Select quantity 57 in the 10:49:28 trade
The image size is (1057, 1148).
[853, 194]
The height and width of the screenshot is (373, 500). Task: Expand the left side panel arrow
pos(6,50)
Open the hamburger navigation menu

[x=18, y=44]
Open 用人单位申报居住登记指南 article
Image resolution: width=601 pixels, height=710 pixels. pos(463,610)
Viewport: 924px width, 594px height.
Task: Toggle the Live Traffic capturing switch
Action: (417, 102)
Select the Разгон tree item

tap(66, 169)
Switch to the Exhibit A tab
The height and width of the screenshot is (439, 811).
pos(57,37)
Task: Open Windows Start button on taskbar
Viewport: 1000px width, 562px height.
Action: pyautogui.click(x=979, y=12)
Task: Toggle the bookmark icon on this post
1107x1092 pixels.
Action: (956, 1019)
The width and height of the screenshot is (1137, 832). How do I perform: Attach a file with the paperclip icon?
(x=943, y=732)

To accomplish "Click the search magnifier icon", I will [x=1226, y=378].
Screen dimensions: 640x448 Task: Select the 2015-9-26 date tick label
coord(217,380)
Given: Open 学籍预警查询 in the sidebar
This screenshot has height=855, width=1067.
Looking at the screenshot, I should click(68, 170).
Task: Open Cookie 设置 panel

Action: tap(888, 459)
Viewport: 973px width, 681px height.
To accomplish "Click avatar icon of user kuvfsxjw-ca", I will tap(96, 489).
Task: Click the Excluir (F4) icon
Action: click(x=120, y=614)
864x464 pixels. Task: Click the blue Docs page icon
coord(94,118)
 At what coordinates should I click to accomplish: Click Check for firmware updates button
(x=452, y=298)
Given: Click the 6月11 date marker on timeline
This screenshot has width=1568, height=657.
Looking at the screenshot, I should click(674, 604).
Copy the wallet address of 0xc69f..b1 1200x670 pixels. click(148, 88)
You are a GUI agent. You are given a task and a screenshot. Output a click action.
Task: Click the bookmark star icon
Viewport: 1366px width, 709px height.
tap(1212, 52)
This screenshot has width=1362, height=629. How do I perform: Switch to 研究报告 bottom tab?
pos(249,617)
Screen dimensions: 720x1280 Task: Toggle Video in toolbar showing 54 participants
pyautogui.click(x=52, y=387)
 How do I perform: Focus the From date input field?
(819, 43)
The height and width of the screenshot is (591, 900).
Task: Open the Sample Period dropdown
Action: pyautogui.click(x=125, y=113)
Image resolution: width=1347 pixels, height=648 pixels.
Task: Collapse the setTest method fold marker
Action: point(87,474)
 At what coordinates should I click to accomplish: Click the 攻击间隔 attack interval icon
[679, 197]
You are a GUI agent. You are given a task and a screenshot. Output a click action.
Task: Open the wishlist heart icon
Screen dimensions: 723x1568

■ ■ ■ ■ ■ ■ ■

> [Your instructions]
Return each line of the preceding material in which "bookmark" can be found.

> [Answer section]
Task: Toggle the bookmark icon on this post
Task: Click the bookmark star icon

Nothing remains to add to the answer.